TL;DR
This paper addresses the challenge of updating knowledge graph embeddings incrementally in robotics, proposing methods that allow models to learn new concepts without retraining from scratch, thus improving adaptability.
Contribution
It introduces a continual learning framework for knowledge graph embeddings, enabling incremental updates and reducing retraining costs in robotics applications.
Findings
Different continual learning methods have varying trade-offs in accuracy and efficiency.
The proposed approaches improve the ability to incorporate new concepts in knowledge graphs.

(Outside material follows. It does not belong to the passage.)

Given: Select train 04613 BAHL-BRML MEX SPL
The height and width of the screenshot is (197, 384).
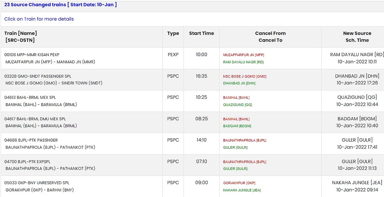Looking at the screenshot, I should click(30, 97).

Insights help practitioners select suitable continual embedding methods for robotics.
Abstract
In recent years, there has been a resurgence in methods that use distributed (neural) representations to represent and reason about semantic knowledge for robotics applications. However, while robots often observe previously unknown concepts, these representations typically assume that all concepts are known a priori, and incorporating new information requires all concepts to be learned afresh. Our work relaxes this limiting assumption of existing representations and tackles the incremental knowledge graph embedding problem by leveraging the principles of a range of continual learning methods. Through an experimental evaluation with several knowledge graphs and embedding representations, we provide insights about trade-offs for practitioners to match a semantics-driven robotics applications to a suitable continual knowledge graph embedding method.